By: Vishal Malhotra, Tax Leader, Technology, Media & Entertainment and Telecommunications (TMT), EY India
India currently boasts of being the second-largest telecommunications market in the world which has recorded consistent growth. Telecom sector is the arterial backbone for projects like Digital India, Smart Cities etc. The Government has also brought many reforms for local telecom equipment manufacturers to boost local investment.
Budget 2018 has a lot of expectations riding on it, especially post-demonetization and implementation of Goods & Services Tax (‘GST’). The industry looks forward for a growth oriented budget to ease the overall business environment and reducing financial stress. Some of the key asks from this years’ budget are discussed below.
The Budget of 2012 unveiled many retroactive amendments, including the infamous amendment to Section 9 which brought within the tax net transfer of shares or interest in a foreign company having underlying assets in India. In the same budget, retroactive amendment was brought in the definition of ‘royalty’ which has intentionally or unintentionally brought within the tax net certain standard telecom services (such as mobile / fixed telephonic, internet charges, roaming charges, interconnect charges etc.). The interpretation of these amendments have been tested before the Courts and the decisions have largely favored the tax payers. Even internationally, payments for such standard services are not characterized as ‘royalty’, however, the income tax authorities have taken a different view leading to litigations at multiple levels and significant tax demands. Thus, clarification is required with respect to the said amendments to exclude the payments for such standard telecom services from the ambit of ‘royalties’.

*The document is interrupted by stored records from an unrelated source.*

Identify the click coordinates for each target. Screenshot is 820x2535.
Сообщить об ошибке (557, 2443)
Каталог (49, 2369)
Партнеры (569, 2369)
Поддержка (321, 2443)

With the advent of consolidations in the telecom space, another critical issue faced by the telcos is carry forward of losses and unabsorbed depreciation in case of amalgamation of telecom infrastructure companies. Section 72A of the Income-tax Act deals with treatment of unabsorbed losses and unabsorbed depreciation, in case of amalgamation of a company owning an industrial undertaking with another company. The definition of ‘Industrial Undertaking’ as it stands today does not include telecom infrastructure companies due to which such companies are unable to claim the benefit of brought forward losses and unabsorbed depreciation upon consolidation. In order to foster growth in the telecom sector, it is imperative that the benefit under section 72A of the Act is extended to telecom infrastructure companies as well.
Another litigious issue faced by the telcos is the obligation to withhold tax on discounts offered to distributors of pre-paid services. The income tax authorities consider such discounts to be in the nature of ‘commission’ and treat the relationship between the telcos and the distributors as principal to agent (P2A) mandating withholding of tax at source. The telcos, on the other hand have taken a contrary view. Till this issue attains finality from the Supreme Court, the telcos expect a reduction in withholding tax rate on commission from the current 5% (to say 1%) so that the burden of tax demands is reduced. Such a move will also ensure effective cash management for the SIM card distributors of prepaid services who operate on very low margins.

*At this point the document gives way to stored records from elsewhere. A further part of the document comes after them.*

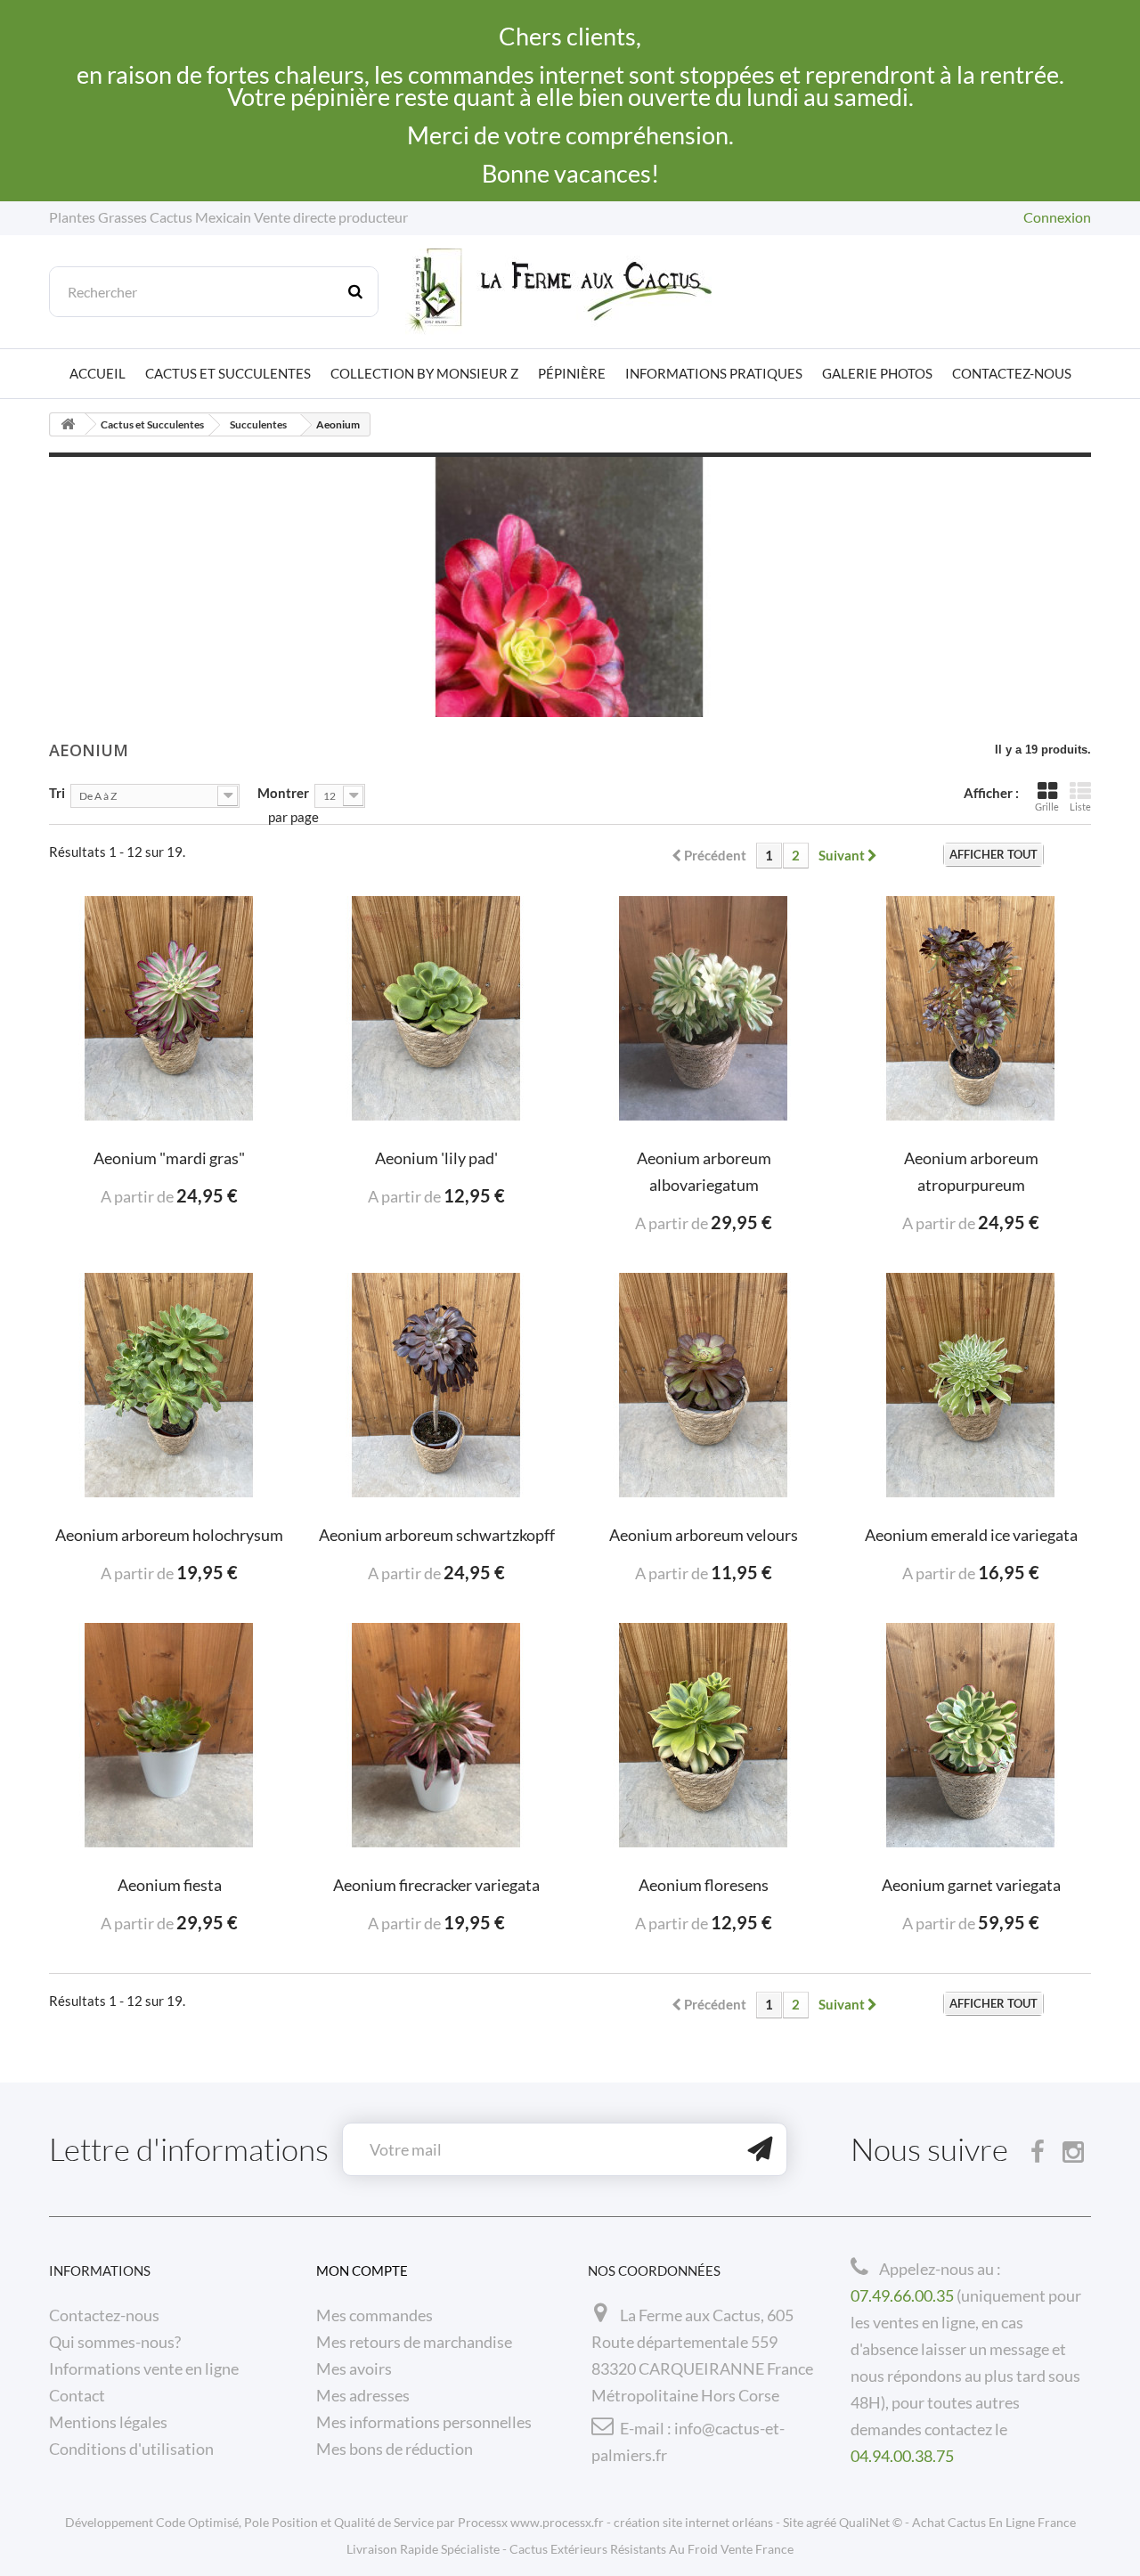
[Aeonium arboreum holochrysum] (169, 1385)
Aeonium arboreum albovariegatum (704, 1171)
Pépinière (572, 373)
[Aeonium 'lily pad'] (436, 1008)
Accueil (97, 373)
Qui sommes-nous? (115, 2342)
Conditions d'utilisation (131, 2448)
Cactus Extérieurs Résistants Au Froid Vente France (651, 2548)
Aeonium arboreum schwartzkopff (437, 1535)
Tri (57, 792)
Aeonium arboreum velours (703, 1535)
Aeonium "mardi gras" (169, 1158)
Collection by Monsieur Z (424, 373)
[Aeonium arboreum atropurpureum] (971, 1008)
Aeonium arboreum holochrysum (169, 1535)
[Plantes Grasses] (570, 292)
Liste (1080, 806)
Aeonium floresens (704, 1885)
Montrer (283, 792)
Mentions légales (108, 2422)
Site (793, 2522)
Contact (77, 2395)
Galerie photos (877, 373)
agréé (821, 2522)
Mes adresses (363, 2395)
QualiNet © (870, 2522)
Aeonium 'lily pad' (436, 1158)
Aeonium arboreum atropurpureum (971, 1171)
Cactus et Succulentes (228, 373)
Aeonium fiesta (170, 1885)
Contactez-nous (1011, 373)
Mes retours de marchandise (414, 2342)
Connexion (1057, 216)
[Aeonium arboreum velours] (703, 1385)
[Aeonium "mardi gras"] (169, 1008)
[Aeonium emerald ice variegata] (971, 1385)
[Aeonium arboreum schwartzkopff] (436, 1385)
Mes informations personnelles (424, 2422)
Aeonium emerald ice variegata (971, 1535)
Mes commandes (374, 2315)
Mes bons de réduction (394, 2448)
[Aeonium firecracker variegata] (436, 1735)
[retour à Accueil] (68, 424)
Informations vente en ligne (144, 2368)
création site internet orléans (693, 2522)
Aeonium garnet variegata (971, 1885)
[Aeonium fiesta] (169, 1735)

The telecos also expect the government to address the ambiguity on the deductibility of expenditure incurred towards ‘right to use spectrum’ acquired prior to April 1, 2016 as to whether the consideration shall be amortizable under section 35ABB (which provides for amortization of payments made only towards acquisition of a ‘telecom license’) or eligible for tax depreciation. Thus, a clarification to provide that such expenditure would be entitled to depreciation under the Act will be a welcome change.
Post implementation of GST, the budget proposals from an indirect tax side are likely to be focused on Customs. The Government is likely to push the ‘Make in India’ theme and increase customs duty rates on the telecom equipment, both handsets and telecom infrastructure equipment like Base Stations etc. Duty exemptions on major component (PCBs, Camera module, Connectors) may also be withdrawn under the Phased Manufacturing Plan (PMP) introduced for mobile handset industry.
Though the duty differential has brought in new manufacturing facilities in India, however for telecom infrastructure products which do not have a developed manufacturing ecosystem, drastic increase in rates may not achieve the desired intent.
Budget 2018 being the last full Budget from the ruling government, the industry expects simplification of the already cumbersome tax provisions and introduction of key reforms to support the sector’s growth.